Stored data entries

+++++

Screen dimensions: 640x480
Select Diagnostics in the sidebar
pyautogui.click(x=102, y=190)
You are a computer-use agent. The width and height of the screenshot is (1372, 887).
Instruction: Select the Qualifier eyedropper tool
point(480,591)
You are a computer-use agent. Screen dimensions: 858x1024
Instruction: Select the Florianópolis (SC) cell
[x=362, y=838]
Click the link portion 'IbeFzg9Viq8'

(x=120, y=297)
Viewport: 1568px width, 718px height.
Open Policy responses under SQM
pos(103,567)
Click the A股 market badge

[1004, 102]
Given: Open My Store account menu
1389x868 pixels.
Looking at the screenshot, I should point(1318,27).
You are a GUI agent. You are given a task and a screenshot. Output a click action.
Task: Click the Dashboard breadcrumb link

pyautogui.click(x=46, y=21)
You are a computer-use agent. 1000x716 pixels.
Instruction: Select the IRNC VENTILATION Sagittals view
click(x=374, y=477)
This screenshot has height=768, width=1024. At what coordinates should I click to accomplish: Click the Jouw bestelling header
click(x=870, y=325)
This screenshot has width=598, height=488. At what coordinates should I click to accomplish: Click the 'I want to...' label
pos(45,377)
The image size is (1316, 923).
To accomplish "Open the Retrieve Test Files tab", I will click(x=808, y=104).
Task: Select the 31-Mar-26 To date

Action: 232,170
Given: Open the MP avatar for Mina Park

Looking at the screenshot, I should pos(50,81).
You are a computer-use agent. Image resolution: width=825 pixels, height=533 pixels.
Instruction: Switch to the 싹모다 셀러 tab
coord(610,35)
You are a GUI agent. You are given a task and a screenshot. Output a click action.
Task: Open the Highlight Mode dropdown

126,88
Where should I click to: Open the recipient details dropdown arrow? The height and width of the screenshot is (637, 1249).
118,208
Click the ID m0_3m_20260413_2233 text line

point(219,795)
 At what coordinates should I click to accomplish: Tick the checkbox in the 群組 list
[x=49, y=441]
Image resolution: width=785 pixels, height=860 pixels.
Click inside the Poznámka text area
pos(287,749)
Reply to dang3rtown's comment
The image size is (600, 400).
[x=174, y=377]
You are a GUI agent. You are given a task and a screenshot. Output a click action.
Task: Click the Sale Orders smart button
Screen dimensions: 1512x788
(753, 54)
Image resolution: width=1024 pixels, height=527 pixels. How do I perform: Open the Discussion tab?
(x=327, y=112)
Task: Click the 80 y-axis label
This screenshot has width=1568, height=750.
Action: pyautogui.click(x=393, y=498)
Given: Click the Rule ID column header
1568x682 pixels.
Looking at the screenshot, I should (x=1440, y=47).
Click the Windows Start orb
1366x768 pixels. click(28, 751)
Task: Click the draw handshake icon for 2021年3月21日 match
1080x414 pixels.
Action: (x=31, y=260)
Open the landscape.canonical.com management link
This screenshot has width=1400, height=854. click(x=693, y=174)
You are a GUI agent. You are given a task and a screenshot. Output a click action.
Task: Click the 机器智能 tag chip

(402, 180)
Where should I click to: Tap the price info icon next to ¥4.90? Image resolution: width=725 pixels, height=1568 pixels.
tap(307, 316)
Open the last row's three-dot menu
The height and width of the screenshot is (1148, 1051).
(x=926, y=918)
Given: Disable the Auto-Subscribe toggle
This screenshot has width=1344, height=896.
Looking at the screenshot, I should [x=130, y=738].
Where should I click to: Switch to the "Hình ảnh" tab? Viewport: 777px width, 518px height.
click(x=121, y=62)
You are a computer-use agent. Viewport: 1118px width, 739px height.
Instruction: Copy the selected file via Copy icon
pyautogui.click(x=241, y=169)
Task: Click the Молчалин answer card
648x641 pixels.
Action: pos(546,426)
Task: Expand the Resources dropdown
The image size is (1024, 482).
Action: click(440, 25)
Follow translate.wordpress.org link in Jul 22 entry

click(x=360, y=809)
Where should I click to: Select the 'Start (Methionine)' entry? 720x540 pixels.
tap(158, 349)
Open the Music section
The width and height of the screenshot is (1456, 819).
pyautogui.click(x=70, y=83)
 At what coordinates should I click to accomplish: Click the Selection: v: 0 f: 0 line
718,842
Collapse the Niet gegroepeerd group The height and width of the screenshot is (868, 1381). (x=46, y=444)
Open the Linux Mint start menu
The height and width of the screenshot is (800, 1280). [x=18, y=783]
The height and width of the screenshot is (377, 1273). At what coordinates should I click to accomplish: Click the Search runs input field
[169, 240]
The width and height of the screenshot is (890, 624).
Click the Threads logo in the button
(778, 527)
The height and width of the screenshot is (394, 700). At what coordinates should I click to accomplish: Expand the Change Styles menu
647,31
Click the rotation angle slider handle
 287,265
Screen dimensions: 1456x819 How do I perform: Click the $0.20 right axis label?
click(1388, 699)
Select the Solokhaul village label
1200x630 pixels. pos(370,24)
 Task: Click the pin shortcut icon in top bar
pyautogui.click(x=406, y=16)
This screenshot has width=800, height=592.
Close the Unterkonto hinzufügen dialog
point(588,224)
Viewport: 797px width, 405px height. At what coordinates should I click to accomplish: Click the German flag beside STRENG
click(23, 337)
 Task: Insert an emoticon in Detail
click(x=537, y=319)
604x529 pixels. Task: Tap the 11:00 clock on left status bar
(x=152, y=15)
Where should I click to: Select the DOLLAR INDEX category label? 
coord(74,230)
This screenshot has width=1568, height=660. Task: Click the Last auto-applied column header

+++++

Can you reproduce every entry above with "computer-use agent" replaced by "desktop automation agent" and nothing else changed?

Screen dimensions: 640x480
Select Diagnostics in the sidebar
pyautogui.click(x=102, y=190)
You are a desktop automation agent. The width and height of the screenshot is (1372, 887).
Instruction: Select the Qualifier eyedropper tool
point(480,591)
You are a desktop automation agent. Screen dimensions: 858x1024
Instruction: Select the Florianópolis (SC) cell
[x=362, y=838]
Click the link portion 'IbeFzg9Viq8'

(x=120, y=297)
Viewport: 1568px width, 718px height.
Open Policy responses under SQM
pos(103,567)
Click the A股 market badge

[1004, 102]
Given: Open My Store account menu
1389x868 pixels.
Looking at the screenshot, I should point(1318,27).
You are a GUI agent. You are given a task and a screenshot. Output a click action.
Task: Click the Dashboard breadcrumb link

pyautogui.click(x=46, y=21)
You are a desktop automation agent. 1000x716 pixels.
Instruction: Select the IRNC VENTILATION Sagittals view
click(x=374, y=477)
This screenshot has height=768, width=1024. At what coordinates should I click to accomplish: Click the Jouw bestelling header
click(x=870, y=325)
This screenshot has width=598, height=488. At what coordinates should I click to accomplish: Click the 'I want to...' label
pos(45,377)
The image size is (1316, 923).
To accomplish "Open the Retrieve Test Files tab", I will click(x=808, y=104).
Task: Select the 31-Mar-26 To date

Action: 232,170
Given: Open the MP avatar for Mina Park

Looking at the screenshot, I should pos(50,81).
You are a desktop automation agent. Image resolution: width=825 pixels, height=533 pixels.
Instruction: Switch to the 싹모다 셀러 tab
coord(610,35)
You are a GUI agent. You are given a task and a screenshot. Output a click action.
Task: Open the Highlight Mode dropdown

126,88
Where should I click to: Open the recipient details dropdown arrow? The height and width of the screenshot is (637, 1249).
118,208
Click the ID m0_3m_20260413_2233 text line

point(219,795)
 At what coordinates should I click to accomplish: Tick the checkbox in the 群組 list
[x=49, y=441]
Image resolution: width=785 pixels, height=860 pixels.
Click inside the Poznámka text area
pos(287,749)
Reply to dang3rtown's comment
The image size is (600, 400).
[x=174, y=377]
You are a GUI agent. You are given a task and a screenshot. Output a click action.
Task: Click the Sale Orders smart button
Screen dimensions: 1512x788
(753, 54)
Image resolution: width=1024 pixels, height=527 pixels. How do I perform: Open the Discussion tab?
(x=327, y=112)
Task: Click the 80 y-axis label
This screenshot has width=1568, height=750.
Action: pyautogui.click(x=393, y=498)
Given: Click the Rule ID column header
1568x682 pixels.
Looking at the screenshot, I should (x=1440, y=47).
Click the Windows Start orb
1366x768 pixels. click(28, 751)
Task: Click the draw handshake icon for 2021年3月21日 match
1080x414 pixels.
Action: (x=31, y=260)
Open the landscape.canonical.com management link
This screenshot has width=1400, height=854. click(x=693, y=174)
You are a GUI agent. You are given a task and a screenshot. Output a click action.
Task: Click the 机器智能 tag chip

(402, 180)
Where should I click to: Tap the price info icon next to ¥4.90? Image resolution: width=725 pixels, height=1568 pixels.
tap(307, 316)
Open the last row's three-dot menu
The height and width of the screenshot is (1148, 1051).
(x=926, y=918)
Given: Disable the Auto-Subscribe toggle
This screenshot has width=1344, height=896.
Looking at the screenshot, I should [x=130, y=738].
Where should I click to: Switch to the "Hình ảnh" tab? Viewport: 777px width, 518px height.
click(x=121, y=62)
You are a desktop automation agent. Viewport: 1118px width, 739px height.
Instruction: Copy the selected file via Copy icon
pyautogui.click(x=241, y=169)
Task: Click the Молчалин answer card
648x641 pixels.
Action: pos(546,426)
Task: Expand the Resources dropdown
The image size is (1024, 482).
Action: click(440, 25)
Follow translate.wordpress.org link in Jul 22 entry

click(x=360, y=809)
Where should I click to: Select the 'Start (Methionine)' entry? 720x540 pixels.
tap(158, 349)
Open the Music section
The width and height of the screenshot is (1456, 819).
pyautogui.click(x=70, y=83)
 At what coordinates should I click to accomplish: Click the Selection: v: 0 f: 0 line
718,842
Collapse the Niet gegroepeerd group The height and width of the screenshot is (868, 1381). (x=46, y=444)
Open the Linux Mint start menu
The height and width of the screenshot is (800, 1280). [x=18, y=783]
The height and width of the screenshot is (377, 1273). At what coordinates should I click to accomplish: Click the Search runs input field
[169, 240]
The width and height of the screenshot is (890, 624).
Click the Threads logo in the button
(778, 527)
The height and width of the screenshot is (394, 700). At what coordinates should I click to accomplish: Expand the Change Styles menu
647,31
Click the rotation angle slider handle
 287,265
Screen dimensions: 1456x819 How do I perform: Click the $0.20 right axis label?
click(1388, 699)
Select the Solokhaul village label
1200x630 pixels. pos(370,24)
 Task: Click the pin shortcut icon in top bar
pyautogui.click(x=406, y=16)
This screenshot has width=800, height=592.
Close the Unterkonto hinzufügen dialog
point(588,224)
Viewport: 797px width, 405px height. At what coordinates should I click to accomplish: Click the German flag beside STRENG
click(23, 337)
 Task: Insert an emoticon in Detail
click(x=537, y=319)
604x529 pixels. Task: Tap the 11:00 clock on left status bar
(x=152, y=15)
Where should I click to: Select the DOLLAR INDEX category label? 
coord(74,230)
This screenshot has width=1568, height=660. Task: Click the Last auto-applied column header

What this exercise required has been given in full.